## Prompt
Can you lay out the records, starting at the line containing "What do you see at coordinates (246, 285)" and ending at the line containing "undo is located at coordinates (1012, 510).", as a numbered list with blank lines left out? Include only those lines.
======== Exercise inputs ========
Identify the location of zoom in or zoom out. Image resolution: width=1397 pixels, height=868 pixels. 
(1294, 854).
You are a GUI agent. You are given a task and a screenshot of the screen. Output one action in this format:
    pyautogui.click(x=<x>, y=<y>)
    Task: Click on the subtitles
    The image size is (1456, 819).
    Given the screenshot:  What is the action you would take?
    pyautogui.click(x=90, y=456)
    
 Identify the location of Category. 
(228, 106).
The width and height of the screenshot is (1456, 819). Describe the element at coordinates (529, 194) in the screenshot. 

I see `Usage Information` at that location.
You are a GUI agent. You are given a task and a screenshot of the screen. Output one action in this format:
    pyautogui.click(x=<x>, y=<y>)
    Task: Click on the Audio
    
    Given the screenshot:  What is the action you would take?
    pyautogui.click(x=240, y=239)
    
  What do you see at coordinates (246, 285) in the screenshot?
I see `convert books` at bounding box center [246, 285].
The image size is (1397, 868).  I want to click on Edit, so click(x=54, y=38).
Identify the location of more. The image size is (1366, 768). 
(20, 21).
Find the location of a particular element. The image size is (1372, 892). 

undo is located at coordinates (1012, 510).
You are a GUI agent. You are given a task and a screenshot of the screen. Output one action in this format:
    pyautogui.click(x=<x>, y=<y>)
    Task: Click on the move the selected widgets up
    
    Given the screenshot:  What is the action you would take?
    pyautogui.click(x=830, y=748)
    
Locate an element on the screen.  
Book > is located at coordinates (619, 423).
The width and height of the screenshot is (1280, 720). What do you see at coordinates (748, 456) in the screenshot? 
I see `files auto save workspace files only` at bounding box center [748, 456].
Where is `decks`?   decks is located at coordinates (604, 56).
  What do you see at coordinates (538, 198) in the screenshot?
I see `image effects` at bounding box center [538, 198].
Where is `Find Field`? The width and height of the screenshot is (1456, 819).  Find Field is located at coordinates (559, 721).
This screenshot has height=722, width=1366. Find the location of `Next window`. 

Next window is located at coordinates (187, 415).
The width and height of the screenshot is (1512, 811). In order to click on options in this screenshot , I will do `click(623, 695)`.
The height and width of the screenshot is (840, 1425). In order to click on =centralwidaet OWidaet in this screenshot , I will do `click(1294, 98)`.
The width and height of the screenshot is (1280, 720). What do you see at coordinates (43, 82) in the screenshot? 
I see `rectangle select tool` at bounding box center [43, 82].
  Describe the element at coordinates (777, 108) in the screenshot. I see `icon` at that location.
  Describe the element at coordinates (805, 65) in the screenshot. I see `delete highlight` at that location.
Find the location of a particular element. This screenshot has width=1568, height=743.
========
## Exercise response
1.   What do you see at coordinates (246, 285) in the screenshot?
2. I see `convert books` at bounding box center [246, 285].
3. The image size is (1397, 868).  I want to click on Edit, so click(x=54, y=38).
4. Identify the location of more. The image size is (1366, 768). 
5. (20, 21).
6. Find the location of a particular element. The image size is (1372, 892). 
7. undo is located at coordinates (1012, 510).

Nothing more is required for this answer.